GIVEN INFORMATION Start Marker

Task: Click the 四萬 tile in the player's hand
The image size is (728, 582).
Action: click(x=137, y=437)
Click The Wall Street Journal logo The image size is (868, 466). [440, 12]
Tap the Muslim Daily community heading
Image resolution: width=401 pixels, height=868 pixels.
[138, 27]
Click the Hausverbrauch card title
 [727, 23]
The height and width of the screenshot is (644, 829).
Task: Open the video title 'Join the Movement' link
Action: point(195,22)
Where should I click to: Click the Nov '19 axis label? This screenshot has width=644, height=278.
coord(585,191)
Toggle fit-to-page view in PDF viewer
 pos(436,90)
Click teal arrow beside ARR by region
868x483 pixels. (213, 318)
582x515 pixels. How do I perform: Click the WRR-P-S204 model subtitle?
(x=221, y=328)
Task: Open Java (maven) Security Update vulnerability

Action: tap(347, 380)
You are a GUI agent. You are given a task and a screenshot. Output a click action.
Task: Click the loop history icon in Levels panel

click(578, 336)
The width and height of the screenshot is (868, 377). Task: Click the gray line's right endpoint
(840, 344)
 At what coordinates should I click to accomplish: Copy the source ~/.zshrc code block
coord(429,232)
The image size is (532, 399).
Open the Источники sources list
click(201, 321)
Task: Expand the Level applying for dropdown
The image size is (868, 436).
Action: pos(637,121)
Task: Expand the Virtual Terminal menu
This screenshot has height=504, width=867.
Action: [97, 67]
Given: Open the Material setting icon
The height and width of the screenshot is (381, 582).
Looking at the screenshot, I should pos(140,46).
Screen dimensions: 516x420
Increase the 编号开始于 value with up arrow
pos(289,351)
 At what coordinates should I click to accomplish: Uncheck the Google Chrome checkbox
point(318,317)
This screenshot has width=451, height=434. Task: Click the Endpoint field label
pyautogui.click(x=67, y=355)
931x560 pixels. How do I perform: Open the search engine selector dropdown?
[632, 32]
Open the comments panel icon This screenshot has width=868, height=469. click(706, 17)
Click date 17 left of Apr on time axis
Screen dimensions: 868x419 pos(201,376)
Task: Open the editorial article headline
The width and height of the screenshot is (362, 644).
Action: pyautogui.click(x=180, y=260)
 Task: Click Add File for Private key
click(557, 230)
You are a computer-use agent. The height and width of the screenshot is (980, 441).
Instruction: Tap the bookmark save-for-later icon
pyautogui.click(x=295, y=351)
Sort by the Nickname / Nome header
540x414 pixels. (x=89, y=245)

GIVEN INFORMATION End Marker

### WORK ORDER
Copy the lines above exactly, beginning at the line that has "Task: Open Java" and stopping after the line that has "Task: Open the editorial article headline", and omit the rest.

### EXERCISE RESULT
Task: Open Java (maven) Security Update vulnerability

Action: tap(347, 380)
You are a GUI agent. You are given a task and a screenshot. Output a click action.
Task: Click the loop history icon in Levels panel

click(578, 336)
The width and height of the screenshot is (868, 377). Task: Click the gray line's right endpoint
(840, 344)
 At what coordinates should I click to accomplish: Copy the source ~/.zshrc code block
coord(429,232)
The image size is (532, 399).
Open the Источники sources list
click(201, 321)
Task: Expand the Level applying for dropdown
The image size is (868, 436).
Action: pos(637,121)
Task: Expand the Virtual Terminal menu
This screenshot has height=504, width=867.
Action: [97, 67]
Given: Open the Material setting icon
The height and width of the screenshot is (381, 582).
Looking at the screenshot, I should pos(140,46).
Screen dimensions: 516x420
Increase the 编号开始于 value with up arrow
pos(289,351)
 At what coordinates should I click to accomplish: Uncheck the Google Chrome checkbox
point(318,317)
This screenshot has width=451, height=434. Task: Click the Endpoint field label
pyautogui.click(x=67, y=355)
931x560 pixels. How do I perform: Open the search engine selector dropdown?
[632, 32]
Open the comments panel icon This screenshot has width=868, height=469. click(706, 17)
Click date 17 left of Apr on time axis
Screen dimensions: 868x419 pos(201,376)
Task: Open the editorial article headline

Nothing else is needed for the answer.